Given instruction:
Copy out the following lines without changing anything, covering every record.

** Start Exercise material **

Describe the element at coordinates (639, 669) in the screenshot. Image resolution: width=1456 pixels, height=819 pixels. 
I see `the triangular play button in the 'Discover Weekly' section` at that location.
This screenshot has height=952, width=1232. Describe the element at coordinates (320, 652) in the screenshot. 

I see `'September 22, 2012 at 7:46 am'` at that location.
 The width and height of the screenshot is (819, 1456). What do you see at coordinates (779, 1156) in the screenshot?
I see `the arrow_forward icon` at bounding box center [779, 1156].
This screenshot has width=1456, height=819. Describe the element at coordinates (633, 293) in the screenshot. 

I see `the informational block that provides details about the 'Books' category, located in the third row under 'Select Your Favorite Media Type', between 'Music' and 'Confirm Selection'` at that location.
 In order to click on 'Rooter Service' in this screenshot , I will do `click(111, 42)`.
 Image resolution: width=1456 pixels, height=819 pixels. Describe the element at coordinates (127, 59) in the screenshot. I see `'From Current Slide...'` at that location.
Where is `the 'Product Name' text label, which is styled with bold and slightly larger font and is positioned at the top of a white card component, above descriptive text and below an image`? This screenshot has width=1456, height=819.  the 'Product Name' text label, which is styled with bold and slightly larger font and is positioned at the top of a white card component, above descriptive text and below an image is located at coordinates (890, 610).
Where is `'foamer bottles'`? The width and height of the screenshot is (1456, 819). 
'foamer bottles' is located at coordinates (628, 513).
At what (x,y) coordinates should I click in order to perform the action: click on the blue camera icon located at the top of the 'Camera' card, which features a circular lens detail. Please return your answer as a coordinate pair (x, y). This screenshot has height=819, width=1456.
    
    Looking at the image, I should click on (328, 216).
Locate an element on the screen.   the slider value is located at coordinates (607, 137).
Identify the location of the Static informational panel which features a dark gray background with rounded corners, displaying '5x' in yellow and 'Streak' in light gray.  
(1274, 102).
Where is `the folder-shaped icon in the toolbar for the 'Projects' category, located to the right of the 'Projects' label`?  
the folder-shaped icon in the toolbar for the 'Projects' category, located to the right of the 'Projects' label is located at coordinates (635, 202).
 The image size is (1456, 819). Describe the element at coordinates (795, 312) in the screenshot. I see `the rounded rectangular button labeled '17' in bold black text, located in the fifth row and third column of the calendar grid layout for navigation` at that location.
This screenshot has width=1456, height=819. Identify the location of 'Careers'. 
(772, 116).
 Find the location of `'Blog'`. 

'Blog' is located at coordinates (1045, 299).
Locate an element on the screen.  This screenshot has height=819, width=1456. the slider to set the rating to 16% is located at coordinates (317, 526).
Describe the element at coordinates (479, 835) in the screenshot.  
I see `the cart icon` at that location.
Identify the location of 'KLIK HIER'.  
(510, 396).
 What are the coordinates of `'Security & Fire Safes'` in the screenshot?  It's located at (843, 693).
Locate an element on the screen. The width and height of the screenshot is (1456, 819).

** End Exercise material **

Result of this task:
Describe the element at coordinates (639, 669) in the screenshot. Image resolution: width=1456 pixels, height=819 pixels. 
I see `the triangular play button in the 'Discover Weekly' section` at that location.
This screenshot has height=952, width=1232. Describe the element at coordinates (320, 652) in the screenshot. 

I see `'September 22, 2012 at 7:46 am'` at that location.
 The width and height of the screenshot is (819, 1456). What do you see at coordinates (779, 1156) in the screenshot?
I see `the arrow_forward icon` at bounding box center [779, 1156].
This screenshot has width=1456, height=819. Describe the element at coordinates (633, 293) in the screenshot. 

I see `the informational block that provides details about the 'Books' category, located in the third row under 'Select Your Favorite Media Type', between 'Music' and 'Confirm Selection'` at that location.
 In order to click on 'Rooter Service' in this screenshot , I will do `click(111, 42)`.
 Image resolution: width=1456 pixels, height=819 pixels. Describe the element at coordinates (127, 59) in the screenshot. I see `'From Current Slide...'` at that location.
Where is `the 'Product Name' text label, which is styled with bold and slightly larger font and is positioned at the top of a white card component, above descriptive text and below an image`? This screenshot has width=1456, height=819.  the 'Product Name' text label, which is styled with bold and slightly larger font and is positioned at the top of a white card component, above descriptive text and below an image is located at coordinates (890, 610).
Where is `'foamer bottles'`? The width and height of the screenshot is (1456, 819). 
'foamer bottles' is located at coordinates (628, 513).
At what (x,y) coordinates should I click in order to perform the action: click on the blue camera icon located at the top of the 'Camera' card, which features a circular lens detail. Please return your answer as a coordinate pair (x, y). This screenshot has height=819, width=1456.
    
    Looking at the image, I should click on (328, 216).
Locate an element on the screen.   the slider value is located at coordinates (607, 137).
Identify the location of the Static informational panel which features a dark gray background with rounded corners, displaying '5x' in yellow and 'Streak' in light gray.  
(1274, 102).
Where is `the folder-shaped icon in the toolbar for the 'Projects' category, located to the right of the 'Projects' label`?  
the folder-shaped icon in the toolbar for the 'Projects' category, located to the right of the 'Projects' label is located at coordinates (635, 202).
 The image size is (1456, 819). Describe the element at coordinates (795, 312) in the screenshot. I see `the rounded rectangular button labeled '17' in bold black text, located in the fifth row and third column of the calendar grid layout for navigation` at that location.
This screenshot has width=1456, height=819. Identify the location of 'Careers'. 
(772, 116).
 Find the location of `'Blog'`. 

'Blog' is located at coordinates (1045, 299).
Locate an element on the screen.  This screenshot has height=819, width=1456. the slider to set the rating to 16% is located at coordinates (317, 526).
Describe the element at coordinates (479, 835) in the screenshot.  
I see `the cart icon` at that location.
Identify the location of 'KLIK HIER'.  
(510, 396).
 What are the coordinates of `'Security & Fire Safes'` in the screenshot?  It's located at (843, 693).
Locate an element on the screen. The width and height of the screenshot is (1456, 819).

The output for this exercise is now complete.